Hey everyone.
I make Peersuite, an opensource free communication platform.
It’s private by default, there’s no sign-in or email collection.
It’s peer-to-peer, there’s no server, after discovery you are connected directly to your friends my AES-GCN encrypted WebRTC channels. It forms a mesh and identifies superpeers. Because there is no server, in order to save your data between sessions, you can download your workspace into a password encrypted file. Happy to answer any questions.
FEATURES:
- chat with images, PMs, channels, and file send
- group audio/video calling
- screensharing
- kanban board
- whiteboard for diagrams/flowchartswith PNG export
- collaborative document editing with formatted PDF export
The best way for self hosting is docker, its on dockerhub as openconstruct/peersuite. You can also download desktop versions from the github or use on the web at https://peersuite.space/
just improve the UI, rest is great
Kanban is interesting, as it makes it seem like its geared towards work in some ways?
Is Documents a wiki section or a file repo?
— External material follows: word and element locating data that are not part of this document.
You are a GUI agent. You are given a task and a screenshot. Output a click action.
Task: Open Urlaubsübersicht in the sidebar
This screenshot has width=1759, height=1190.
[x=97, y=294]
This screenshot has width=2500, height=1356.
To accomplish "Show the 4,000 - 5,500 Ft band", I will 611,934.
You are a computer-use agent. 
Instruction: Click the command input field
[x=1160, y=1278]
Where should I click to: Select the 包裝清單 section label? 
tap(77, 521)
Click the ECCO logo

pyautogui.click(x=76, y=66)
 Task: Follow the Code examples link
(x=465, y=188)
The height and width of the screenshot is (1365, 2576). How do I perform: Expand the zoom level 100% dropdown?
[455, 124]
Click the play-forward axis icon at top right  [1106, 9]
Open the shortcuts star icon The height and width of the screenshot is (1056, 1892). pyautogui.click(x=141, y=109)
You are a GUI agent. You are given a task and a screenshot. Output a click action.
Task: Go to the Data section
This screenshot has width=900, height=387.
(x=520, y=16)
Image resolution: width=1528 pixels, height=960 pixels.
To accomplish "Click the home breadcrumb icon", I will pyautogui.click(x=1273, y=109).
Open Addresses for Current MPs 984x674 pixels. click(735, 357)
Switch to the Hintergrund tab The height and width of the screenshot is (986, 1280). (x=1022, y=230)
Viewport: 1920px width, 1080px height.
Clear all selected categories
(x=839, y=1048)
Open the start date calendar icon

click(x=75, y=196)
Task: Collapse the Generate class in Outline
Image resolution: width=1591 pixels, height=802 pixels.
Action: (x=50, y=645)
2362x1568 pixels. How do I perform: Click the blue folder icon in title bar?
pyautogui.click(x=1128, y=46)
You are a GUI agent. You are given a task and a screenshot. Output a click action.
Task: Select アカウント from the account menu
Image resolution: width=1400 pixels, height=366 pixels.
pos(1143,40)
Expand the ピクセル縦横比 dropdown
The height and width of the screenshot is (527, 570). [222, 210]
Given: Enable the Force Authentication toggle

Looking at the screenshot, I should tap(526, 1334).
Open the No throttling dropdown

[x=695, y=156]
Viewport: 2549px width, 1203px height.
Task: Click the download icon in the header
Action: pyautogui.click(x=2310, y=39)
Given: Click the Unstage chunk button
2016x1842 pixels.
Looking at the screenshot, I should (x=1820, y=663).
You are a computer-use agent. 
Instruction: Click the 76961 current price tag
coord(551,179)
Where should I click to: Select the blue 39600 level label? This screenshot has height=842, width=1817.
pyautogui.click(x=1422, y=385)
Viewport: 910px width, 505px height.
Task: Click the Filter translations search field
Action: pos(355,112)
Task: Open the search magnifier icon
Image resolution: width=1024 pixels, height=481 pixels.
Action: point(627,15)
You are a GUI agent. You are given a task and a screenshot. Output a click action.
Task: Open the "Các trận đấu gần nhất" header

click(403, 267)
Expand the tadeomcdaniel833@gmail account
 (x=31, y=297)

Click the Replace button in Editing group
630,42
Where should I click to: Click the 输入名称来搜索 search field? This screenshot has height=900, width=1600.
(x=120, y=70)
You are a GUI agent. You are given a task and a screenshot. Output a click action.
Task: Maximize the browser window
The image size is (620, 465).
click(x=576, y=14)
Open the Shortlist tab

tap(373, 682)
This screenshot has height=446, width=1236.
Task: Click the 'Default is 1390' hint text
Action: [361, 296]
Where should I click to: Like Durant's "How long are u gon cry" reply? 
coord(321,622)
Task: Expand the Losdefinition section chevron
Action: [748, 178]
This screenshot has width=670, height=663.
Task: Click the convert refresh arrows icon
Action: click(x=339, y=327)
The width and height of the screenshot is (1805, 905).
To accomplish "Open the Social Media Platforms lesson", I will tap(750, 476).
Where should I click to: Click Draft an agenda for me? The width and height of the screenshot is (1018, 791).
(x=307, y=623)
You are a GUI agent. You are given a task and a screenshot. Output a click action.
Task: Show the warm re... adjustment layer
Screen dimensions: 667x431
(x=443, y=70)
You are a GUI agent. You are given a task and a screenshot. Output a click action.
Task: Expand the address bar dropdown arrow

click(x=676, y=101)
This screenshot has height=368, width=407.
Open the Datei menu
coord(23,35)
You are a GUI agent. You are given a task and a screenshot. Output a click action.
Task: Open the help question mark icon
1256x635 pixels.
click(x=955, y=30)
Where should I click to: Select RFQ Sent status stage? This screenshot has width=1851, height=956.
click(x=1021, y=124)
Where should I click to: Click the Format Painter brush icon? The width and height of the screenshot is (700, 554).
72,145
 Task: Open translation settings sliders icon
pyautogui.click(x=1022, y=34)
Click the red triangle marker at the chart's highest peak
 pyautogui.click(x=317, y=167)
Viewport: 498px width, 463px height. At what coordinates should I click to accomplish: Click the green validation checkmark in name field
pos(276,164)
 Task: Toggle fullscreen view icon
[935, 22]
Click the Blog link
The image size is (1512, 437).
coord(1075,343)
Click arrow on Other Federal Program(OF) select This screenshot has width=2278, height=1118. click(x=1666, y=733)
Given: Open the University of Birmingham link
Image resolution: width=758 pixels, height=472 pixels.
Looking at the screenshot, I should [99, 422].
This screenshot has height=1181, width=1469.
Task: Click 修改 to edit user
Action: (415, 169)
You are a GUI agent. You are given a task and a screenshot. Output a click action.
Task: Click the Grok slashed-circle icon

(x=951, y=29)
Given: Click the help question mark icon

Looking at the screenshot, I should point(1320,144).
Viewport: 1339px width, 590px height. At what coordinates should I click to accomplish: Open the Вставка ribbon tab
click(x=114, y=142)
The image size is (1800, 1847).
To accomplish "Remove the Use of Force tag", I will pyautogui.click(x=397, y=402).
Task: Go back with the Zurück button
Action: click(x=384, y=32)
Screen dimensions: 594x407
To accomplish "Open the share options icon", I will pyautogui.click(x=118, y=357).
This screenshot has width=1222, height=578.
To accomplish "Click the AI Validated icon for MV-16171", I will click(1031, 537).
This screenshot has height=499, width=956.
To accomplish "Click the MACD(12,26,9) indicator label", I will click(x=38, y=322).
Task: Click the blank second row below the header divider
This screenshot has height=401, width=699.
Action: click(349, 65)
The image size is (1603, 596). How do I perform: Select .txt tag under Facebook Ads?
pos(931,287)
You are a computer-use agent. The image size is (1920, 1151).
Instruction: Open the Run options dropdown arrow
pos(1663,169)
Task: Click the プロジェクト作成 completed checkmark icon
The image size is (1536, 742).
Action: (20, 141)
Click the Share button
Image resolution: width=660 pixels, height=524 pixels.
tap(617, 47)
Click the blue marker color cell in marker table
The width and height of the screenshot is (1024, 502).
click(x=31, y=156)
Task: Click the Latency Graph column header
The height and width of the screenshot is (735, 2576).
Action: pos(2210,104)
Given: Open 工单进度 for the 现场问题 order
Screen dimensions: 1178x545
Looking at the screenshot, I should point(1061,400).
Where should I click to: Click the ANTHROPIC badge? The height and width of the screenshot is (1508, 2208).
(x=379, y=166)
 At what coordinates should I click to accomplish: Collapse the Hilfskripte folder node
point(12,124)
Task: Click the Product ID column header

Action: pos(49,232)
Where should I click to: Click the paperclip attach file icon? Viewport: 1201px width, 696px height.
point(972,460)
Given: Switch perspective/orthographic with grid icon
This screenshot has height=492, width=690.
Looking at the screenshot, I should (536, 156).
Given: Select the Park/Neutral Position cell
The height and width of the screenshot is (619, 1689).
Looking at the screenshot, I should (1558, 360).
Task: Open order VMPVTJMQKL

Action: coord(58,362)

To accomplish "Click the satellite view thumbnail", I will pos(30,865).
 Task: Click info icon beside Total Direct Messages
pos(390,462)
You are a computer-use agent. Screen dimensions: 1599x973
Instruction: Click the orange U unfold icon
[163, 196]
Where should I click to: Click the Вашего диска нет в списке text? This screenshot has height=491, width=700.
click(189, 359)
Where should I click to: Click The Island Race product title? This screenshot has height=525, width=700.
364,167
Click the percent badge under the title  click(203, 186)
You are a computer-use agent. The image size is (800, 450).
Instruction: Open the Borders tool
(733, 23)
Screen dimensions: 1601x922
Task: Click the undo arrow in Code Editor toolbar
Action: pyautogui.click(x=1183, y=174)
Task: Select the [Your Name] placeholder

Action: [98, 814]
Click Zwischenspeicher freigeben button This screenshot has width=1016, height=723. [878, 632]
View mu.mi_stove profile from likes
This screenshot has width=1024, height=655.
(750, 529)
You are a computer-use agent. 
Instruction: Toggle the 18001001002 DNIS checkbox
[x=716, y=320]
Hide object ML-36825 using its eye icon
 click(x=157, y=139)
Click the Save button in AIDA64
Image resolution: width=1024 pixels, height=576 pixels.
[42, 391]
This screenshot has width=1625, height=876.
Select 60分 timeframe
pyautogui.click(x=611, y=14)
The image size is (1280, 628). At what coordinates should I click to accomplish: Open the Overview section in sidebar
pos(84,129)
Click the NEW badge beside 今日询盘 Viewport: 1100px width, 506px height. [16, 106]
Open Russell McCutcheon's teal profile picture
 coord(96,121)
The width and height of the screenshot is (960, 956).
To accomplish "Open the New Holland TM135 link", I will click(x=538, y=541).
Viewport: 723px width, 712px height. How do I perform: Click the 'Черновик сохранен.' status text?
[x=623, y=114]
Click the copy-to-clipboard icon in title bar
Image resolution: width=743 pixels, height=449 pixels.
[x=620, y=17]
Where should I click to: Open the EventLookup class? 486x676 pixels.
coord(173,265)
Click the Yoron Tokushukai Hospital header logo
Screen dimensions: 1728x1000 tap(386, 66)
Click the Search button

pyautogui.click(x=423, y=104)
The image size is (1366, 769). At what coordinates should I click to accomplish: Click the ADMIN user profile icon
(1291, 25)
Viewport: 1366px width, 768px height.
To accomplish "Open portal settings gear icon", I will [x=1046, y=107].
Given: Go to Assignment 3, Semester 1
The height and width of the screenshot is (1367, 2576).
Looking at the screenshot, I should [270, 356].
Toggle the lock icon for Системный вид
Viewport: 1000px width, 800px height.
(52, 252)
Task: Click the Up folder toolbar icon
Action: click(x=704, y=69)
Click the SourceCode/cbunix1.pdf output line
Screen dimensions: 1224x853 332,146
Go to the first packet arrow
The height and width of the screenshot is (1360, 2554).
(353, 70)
OK, so I tested Peersuite with a friend and I have to say: wow! We have collected a bit of feedback we would like to share:
Positive: The audio, video and screenshare quality is outright amazing and much better than Discord. We had no crackling, delays or any other disturbances in any of those features. The UI is simple and functional, and everything is snappy and fast. It is also very easy to setup a workspace and to find yourself around the overall UI.
Negatives: There appears to be no option to also share audio while screensharing, which currently is a major drawback for us. There is no dedicated audio channel. As soon as someone starts an audio call, you’ll hear the person no matter what. Only if you purposely join the call, will the others hear you. Opting in and out of an audio channel like in Teamspeak or Discord would be nice. When my friend started a video call, the audio input of the webcam’s microphone got activated, so I heard him twice. When he turned off the video call, the webcam’s microphone stayed activated. Once someone shared their screen or their webcam and turned it off later, you would still see them in the video and screenshare menu but with the picture being black. We would expect to be gone when closing the stream. There is no option to adjust the volume of an individual user. It would be nice to assign users to carts or columns on the Kanban Board. It would be nice to adjust the size of the Collaborative Whiteboard.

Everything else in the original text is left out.